Riverside, CA: Cities Race To Block Redevelopment Funds

Riverside Mayor says eliminating redevelopment agencies would be 'damning'

Governor Jerry Brown’s budget proposal to eliminate municipal redevelopment agencies and shift a range of services such as firefighting, parole, and court security to the local level got both a thumbs up and a stern warning from an expert on city governance: Riverside Mayor Ron Loveridge.

Loveridge, is the immediate past president of the National League of Cities, a national lobbying, advocacy and leadership organization. He says much like mega-states Texas, Illinois and New York, California is struggling with a new normal: huge deficits, a frayed social safety net and a Legislature and electorate in no mood for higher taxes or extending existing ones.

While empowering local governments, the governor would eliminate redevelopment agencies that receive about $1.7 billion a year from local property taxes. The money would go to other local services.

A revolt by city officials from Sacramento to Palm Springs against Brown’s planned elimination has spawn several emergency meetings to discuss transferring billions of dollars from their redevelopment agencies to city control to keep the funds out of state hands.

“Redevelopment has been an economic engine in large and small cities across America. In Riverside it’s provided funds for affordable housing, paid for major expansion projects, given tax breaks to businesses that operate in depressed areas designed as enterprise zones. It’s helped us clean up University Avenue,” he said. “To eliminate redevelopment would be very damning.”

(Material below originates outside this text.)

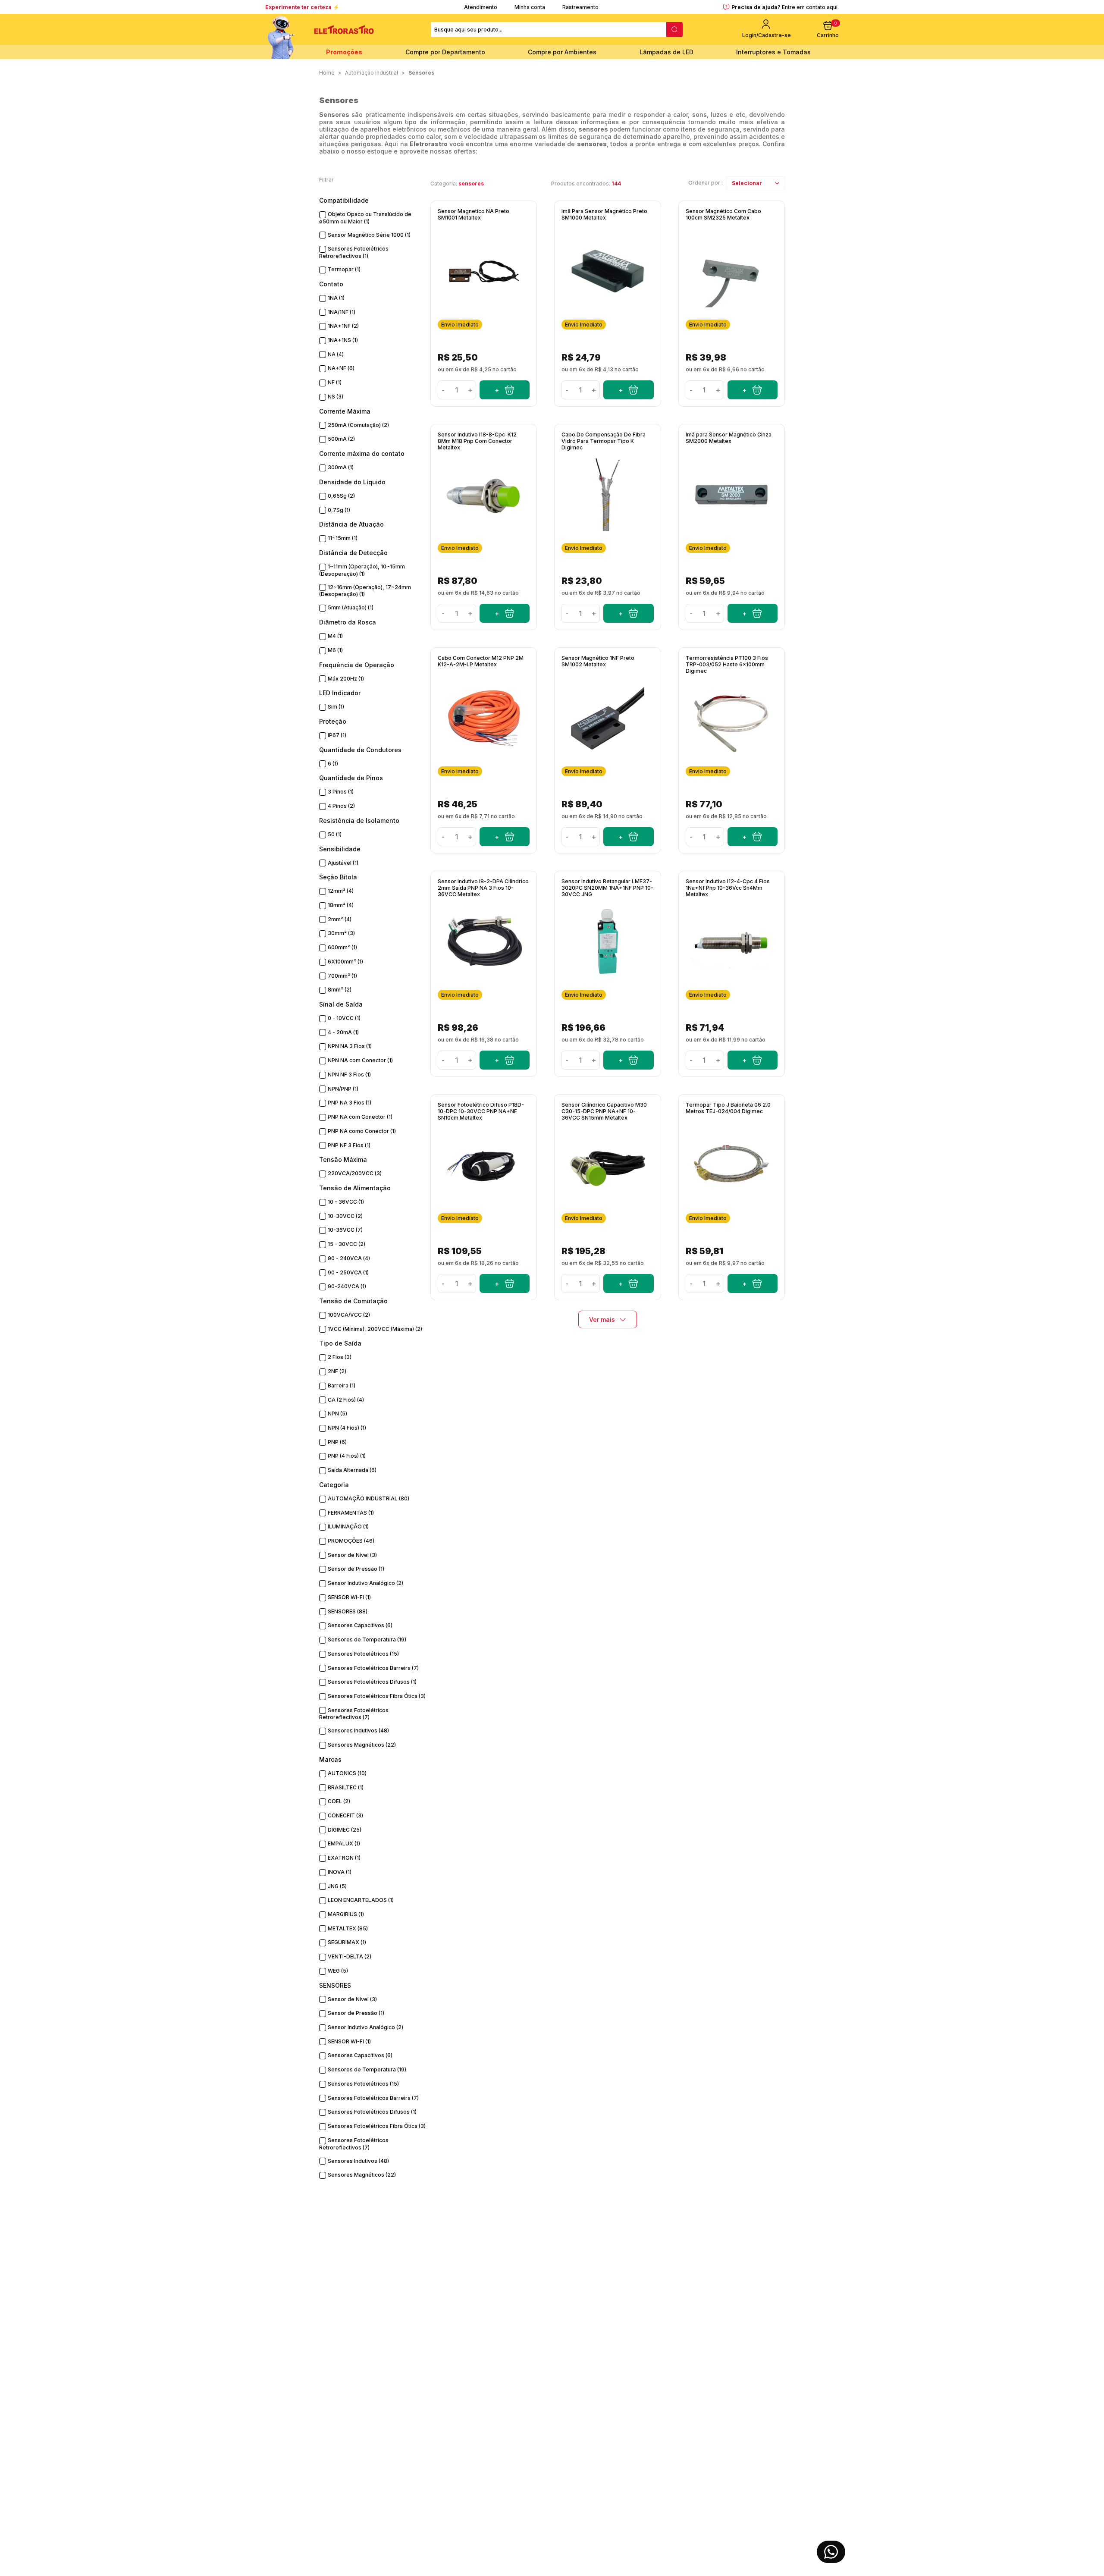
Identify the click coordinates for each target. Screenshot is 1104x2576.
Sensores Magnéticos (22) (362, 1744)
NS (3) (335, 396)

Mayor Loveridge can look out his City Hall window and see a host of the kind of redevelopment projects on Brown’s chopping block, including his ambitious signature downtown Renaissance Initiative.

City Manager Brad Hudson warns an end to redevelopment agencies in California might cost Riverside 72 city jobs and deliver a brutal $8.6 million hit to the city budget.

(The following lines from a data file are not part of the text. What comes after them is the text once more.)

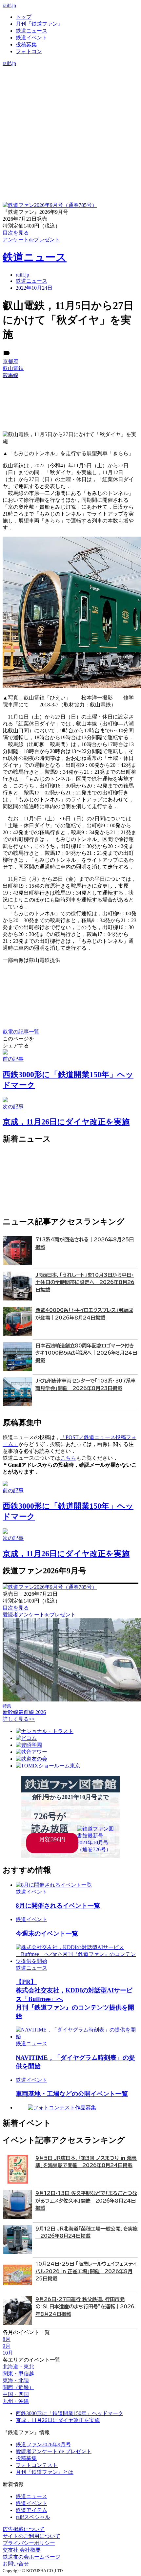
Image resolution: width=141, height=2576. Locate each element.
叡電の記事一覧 (21, 1031)
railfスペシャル (33, 2517)
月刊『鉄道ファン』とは (44, 2472)
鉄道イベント (31, 37)
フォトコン (29, 51)
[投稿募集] (70, 90)
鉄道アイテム (31, 2510)
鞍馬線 (10, 375)
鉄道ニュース (31, 30)
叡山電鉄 (13, 368)
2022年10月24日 (34, 288)
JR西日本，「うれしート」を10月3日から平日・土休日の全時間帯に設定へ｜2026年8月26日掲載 (84, 1282)
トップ (23, 17)
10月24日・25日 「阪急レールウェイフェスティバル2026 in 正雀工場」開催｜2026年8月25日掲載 (86, 2271)
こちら (68, 1458)
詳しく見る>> (19, 1719)
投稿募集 (26, 44)
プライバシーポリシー (29, 2543)
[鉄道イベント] (70, 83)
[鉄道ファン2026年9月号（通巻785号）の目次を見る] (50, 205)
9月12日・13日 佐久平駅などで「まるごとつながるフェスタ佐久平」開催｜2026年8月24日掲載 (86, 2200)
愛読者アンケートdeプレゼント (39, 1614)
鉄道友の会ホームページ (31, 2557)
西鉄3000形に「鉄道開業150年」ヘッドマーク (69, 2413)
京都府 (10, 361)
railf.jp (9, 5)
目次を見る (16, 1607)
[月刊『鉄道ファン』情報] (70, 69)
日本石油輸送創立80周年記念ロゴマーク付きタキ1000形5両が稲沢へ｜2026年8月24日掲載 (86, 1353)
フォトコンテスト (37, 2465)
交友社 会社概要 (22, 2550)
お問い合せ (16, 2563)
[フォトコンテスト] (70, 97)
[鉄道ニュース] (70, 76)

Loveridge said redevelopment construction at University Avenue and Lime Street would not have happened without redevelopment funding.

Redevelopment money took that area from decades of zero tax base blight to economic vitality.”

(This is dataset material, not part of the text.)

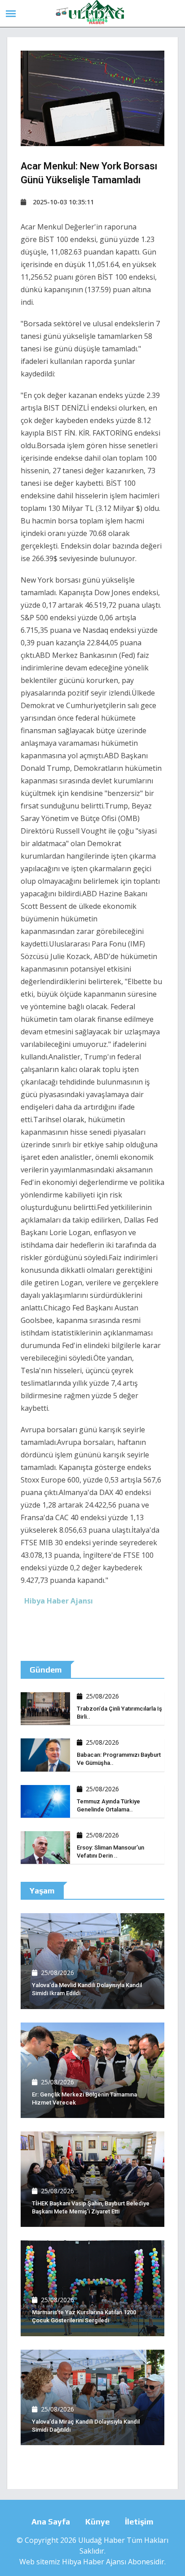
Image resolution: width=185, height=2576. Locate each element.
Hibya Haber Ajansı (94, 2562)
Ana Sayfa (50, 2521)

Under Brown’s proposal about a dozen functions would be shifted to counties, which would take responsibility for such services as psychiatric hospitals and outpatient mental health treatment. The state's Child Welfare Services, which includes foster care, adoptions and child abuse prevention programs, also would be turned over to counties.

Counties would have to lock up more nonviolent criminals under the governor's plan, and Brown has earmarked more than $740 million for them to house additional prisoners and parolees.

He wants counties to take on some work now done by state firefighters as well. That would free the Department of Forestry and Fire Protection from having to respond to an estimated 60,000 medical emergencies each year, and counties would get $250 million annually to fill the gap.

Riverside County Supervisor John Tavaglione, who leads the statewide county association, worries that the state will saddle local governments with more duties without the money to pay for them. The push eliminating redevelopment in favor of greater local control isn’t likely to get a pass from some civil rights organizations like the NAACP whose leaders fear underserved populations will be left out.

Waudier “Woodie” Rucker Hughes, President of Riverside Branch of NAACP/ Southern Area Chair of NAACP explains Brown’s local control agenda is tantamount to “states rights” “which were put into the hands of local governments during the Civil Rights movement.

African Americans were promptly excluded,” said Rucker Hughes.

“I am reminded of a situation when the last Governor, recognized he needed to reach the hard to reach communities in the Inland Empire, he sent money for advertising local governments. Those funds were diverted to pay for other services. Rucker Hughes said some staffers challenged why the designated funds should be spent in publications in the African American and Hispanic “hard to reach” communities.

Rucker Hughes also cited wide spread mishandling of stimulus dollars intended for underserved communities.

“Contracts continue to go to those that have and the have not’s still did not prosper. We must employ caution and a system of checks and balances,” she said.

“This is zero sum stuff,” said Loveridge. “We can expect a lot of push and pull among interest groups, a lot of people have a stake in Brown’s redesign agenda, but at the end of the day, states must produce a balanced budget. In doing so they must find ways to be rational, transparent, efficient and equitable.”